◆ **Textauszug**
+---+
Wer die Hoffnung hegt, dass es den Mercedes EQE auch irgendwann als Kombi geben wird, der muss enttäuscht werden. Es bleibt bei der Limousine.

Wer die Hoffnung hegt, dass es den Mercedes EQE auch irgendwann als Kombi geben wird, der muss enttäuscht werden. Es bleibt bei der Limousine.

(Foto: Dieter Rebmann)

Mit dem EQS hat Mercedes, was luxuriöse E-Autos betrifft, ordentlich vorgelegt und deutlich gemacht, dass es über kurz oder lang nur eine Richtung gibt: die in die E-Mobilität. Jetzt legen die Stuttgarter mit dem EQE nach und präsentieren eine sehr dynamische und reichweitenstarke elektrische E-Klasse.

So richtig mag man es noch nicht glauben, dass sich die Elektromobilität eines nahen oder fernen Tages durchsetzen wird. Hauptgrund für diesen Zweifel ist gar nicht so sehr das Ladenetz, sondern vielmehr das Fehlen potenter Ladestationen, die die Standzeiten deutlich verringern. Doch Stück für Stück, fast unmerklich, schließen sich die Lücken. Und so kann sich auch Mercedes hinstellen und mit Blick auf das zweite Fahrzeug, das auf einer Architektur ausschließlich für Elektrofahrzeuge aufsetzt, sagen, dass das der Schritt von "Electric first" zu "Electric only" ist.

Ein schnittiges Leuchtband und Rücklichter mit Helix-Optik prägen das Heck des Mercedes EQE.

Ein schnittiges Leuchtband und Rücklichter mit Helix-Optik prägen das Heck des Mercedes EQE.

(Foto: Dieter Rebmann)
+---+
◆ **Datensätze zur Aufgabe**
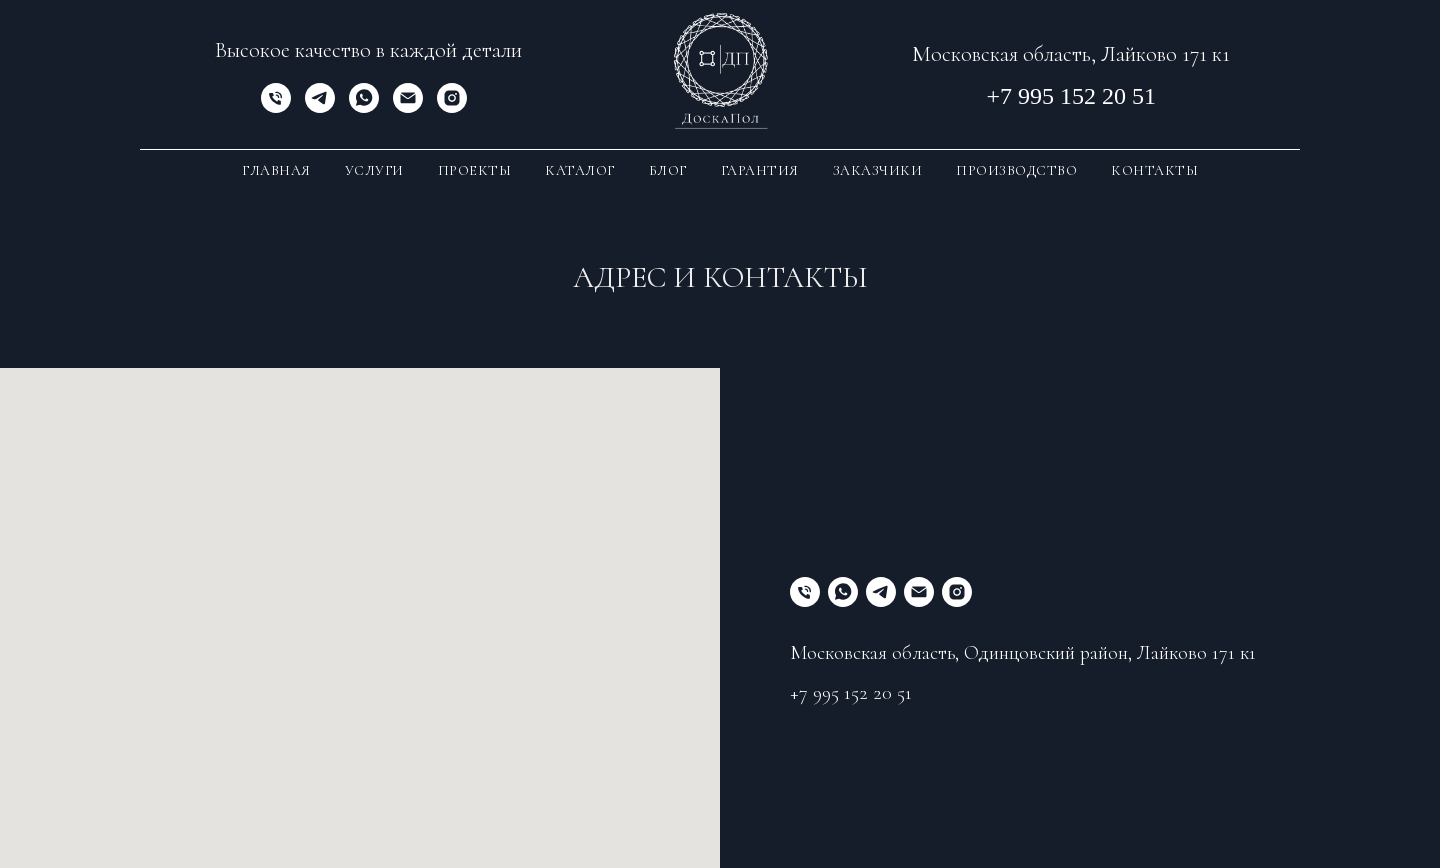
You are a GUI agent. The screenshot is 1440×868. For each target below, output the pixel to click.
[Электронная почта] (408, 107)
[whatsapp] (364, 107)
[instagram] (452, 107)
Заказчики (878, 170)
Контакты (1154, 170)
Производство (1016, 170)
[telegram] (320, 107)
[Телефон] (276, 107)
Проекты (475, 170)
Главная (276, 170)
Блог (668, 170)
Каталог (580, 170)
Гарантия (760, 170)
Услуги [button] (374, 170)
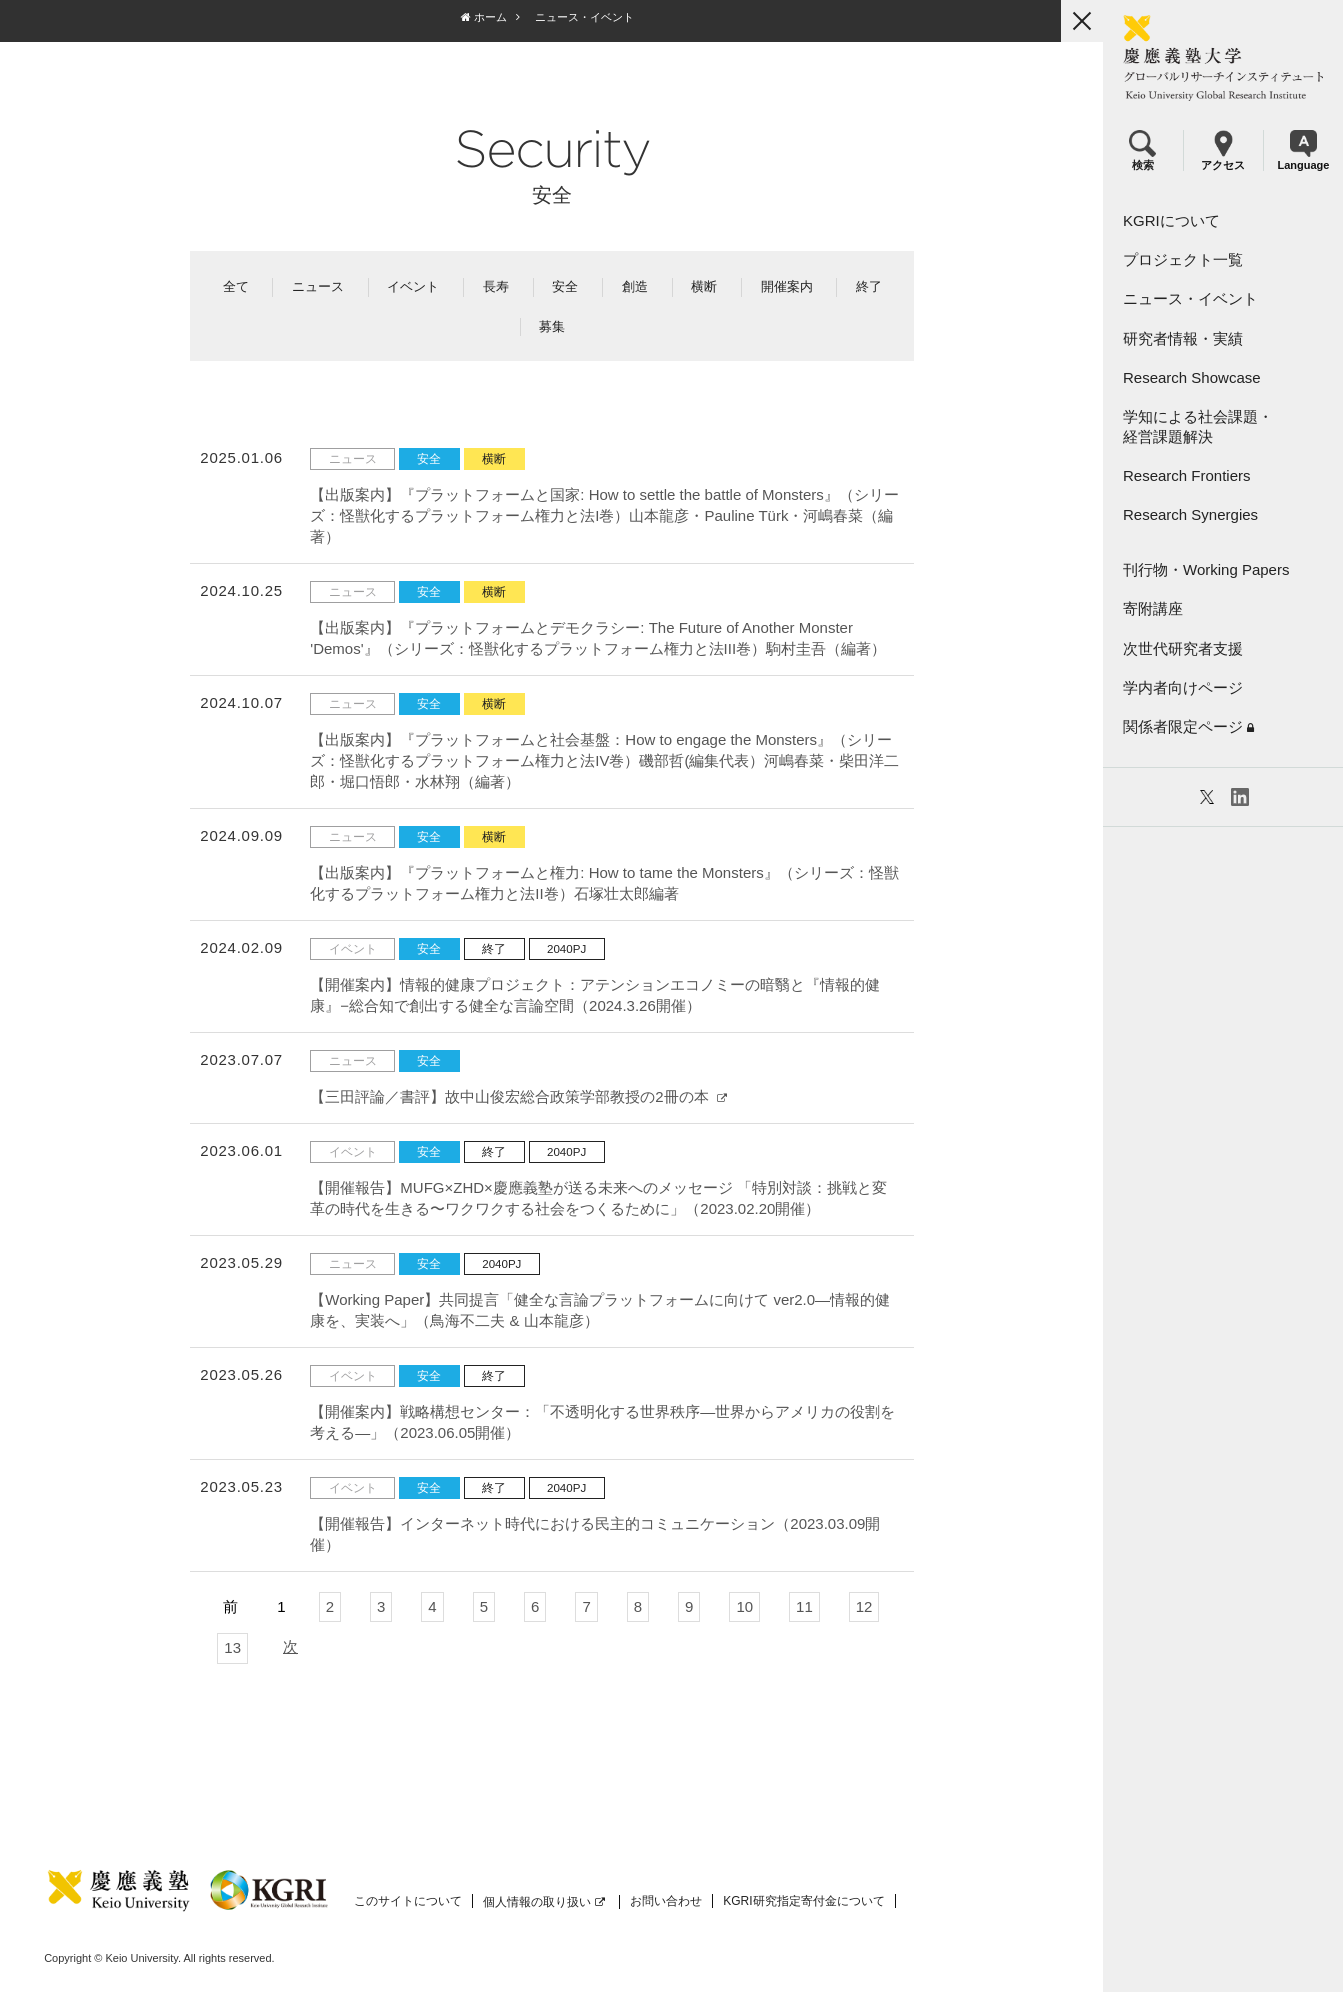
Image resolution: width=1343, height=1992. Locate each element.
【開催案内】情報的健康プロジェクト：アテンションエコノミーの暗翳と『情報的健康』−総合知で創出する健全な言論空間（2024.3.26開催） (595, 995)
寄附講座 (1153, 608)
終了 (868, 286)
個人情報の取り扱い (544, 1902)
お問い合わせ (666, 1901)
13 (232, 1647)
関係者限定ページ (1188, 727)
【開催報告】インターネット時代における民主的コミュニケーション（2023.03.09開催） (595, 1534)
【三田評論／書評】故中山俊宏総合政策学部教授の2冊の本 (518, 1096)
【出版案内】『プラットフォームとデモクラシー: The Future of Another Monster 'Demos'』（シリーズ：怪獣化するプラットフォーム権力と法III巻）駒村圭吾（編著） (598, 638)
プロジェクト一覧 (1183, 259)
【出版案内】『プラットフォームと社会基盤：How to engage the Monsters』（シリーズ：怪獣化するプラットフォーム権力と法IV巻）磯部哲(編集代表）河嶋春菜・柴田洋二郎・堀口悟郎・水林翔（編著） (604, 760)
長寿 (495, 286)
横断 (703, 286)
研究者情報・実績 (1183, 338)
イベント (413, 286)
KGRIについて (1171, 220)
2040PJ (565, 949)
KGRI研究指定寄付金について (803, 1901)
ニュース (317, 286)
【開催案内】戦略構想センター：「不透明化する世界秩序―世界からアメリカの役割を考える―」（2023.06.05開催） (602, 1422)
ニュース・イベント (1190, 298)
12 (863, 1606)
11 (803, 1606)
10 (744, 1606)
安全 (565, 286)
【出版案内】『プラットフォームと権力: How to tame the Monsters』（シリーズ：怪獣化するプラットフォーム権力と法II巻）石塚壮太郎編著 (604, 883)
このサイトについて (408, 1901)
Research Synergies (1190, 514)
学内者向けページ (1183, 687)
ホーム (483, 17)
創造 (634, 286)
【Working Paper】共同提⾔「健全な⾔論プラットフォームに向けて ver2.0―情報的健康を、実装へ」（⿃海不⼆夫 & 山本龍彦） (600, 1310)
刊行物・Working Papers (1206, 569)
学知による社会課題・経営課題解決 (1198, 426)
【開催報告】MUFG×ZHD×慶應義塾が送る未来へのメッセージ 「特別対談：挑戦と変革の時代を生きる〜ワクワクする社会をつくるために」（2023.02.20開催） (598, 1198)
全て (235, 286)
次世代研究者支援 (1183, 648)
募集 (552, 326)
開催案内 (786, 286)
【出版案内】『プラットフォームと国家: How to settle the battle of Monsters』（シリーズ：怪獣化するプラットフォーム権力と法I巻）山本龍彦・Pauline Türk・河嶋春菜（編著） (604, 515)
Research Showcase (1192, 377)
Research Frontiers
+---+
◆ **Aufgaben**
1. Stelle den Abschnitt der Datensätze, der mit der Zeile beginnt, die „創造 (634, 286)“ enthält, und mit der Zeile endet, die „開催案内 (786, 286)“ enthält, als Markdown-Tabelle mit den Spalten „Nr.“ und „Zeile“ dar. Beide Grenzzeilen gehören dazu, Leerzeilen entfallen.
2. Schreibe den Textauszug über den elektrischen Mercedes EQE im Anschluss an seinen letzten Satz weiter.

◆ **Ergebnisse je Aufgabe**
1.
| Nr. | Zeile |
|---|---|
| 1 | 創造 (634, 286) |
| 2 | 【Working Paper】共同提⾔「健全な⾔論プラットフォームに向けて ver2.0―情報的健康を、実装へ」（⿃海不⼆夫 & 山本龍彦） (600, 1310) |
| 3 | 刊行物・Working Papers (1206, 569) |
| 4 | 学知による社会課題・経営課題解決 (1198, 426) |
| 5 | 【開催報告】MUFG×ZHD×慶應義塾が送る未来へのメッセージ 「特別対談：挑戦と変革の時代を生きる〜ワクワクする社会をつくるために」（2023.02.20開催） (598, 1198) |
| 6 | 全て (235, 286) |
| 7 | 次世代研究者支援 (1183, 648) |
| 8 | 募集 (552, 326) |
| 9 | 開催案内 (786, 286) |

2.
Die Rede ist vom EQE, dem kleinen Bruder des EQS und der, wenn man so will, rein elektrischen E-Klasse. Damit ist die Latte dann auch gleich auf Maß gebracht und klar, dass der mit 4,95 Meter Länge nicht wirklich kleine EQE auch eine gehörige Portion EQS abbekommen hat. In den Gesamtabmessungen ist der EQE dann auch mit dem CLS vergleichbar und seine Innenabmessungen übertreffen die E-Klasse deutlich.

Hyperscreen auch für den EQE

Das wohl eindrucksvollste Feature des großen Bruders, das Einzug in den EQE fand, ist mit Sicherheit der Hyperscreen, der die gesamte Instrumententafel überspannt. Drei hochauflösende Bildschirme gehen hier anscheinend nahtlos ineinander über und bieten dem Beifahrer einen nur für ihn bestimmtes 12,3 Zoll großes OLED-Display, auf dem er im Internet surfen, Videos oder Fernsehen schauen kann. Allerdings dürfte dieses Highlight auch mit einer entsprechenden zusätzlichen finanziellen Aufwendung verbunden sein.

Der Hyperscreen ist für den Mercedes EQE eine Option. Ob man ihn braucht, muss jeder selbst entscheiden.

Der Hyperscreen ist für den Mercedes EQE eine Option. Ob man ihn braucht, muss jeder selbst entscheiden.

(Foto: Dieter Rebmann)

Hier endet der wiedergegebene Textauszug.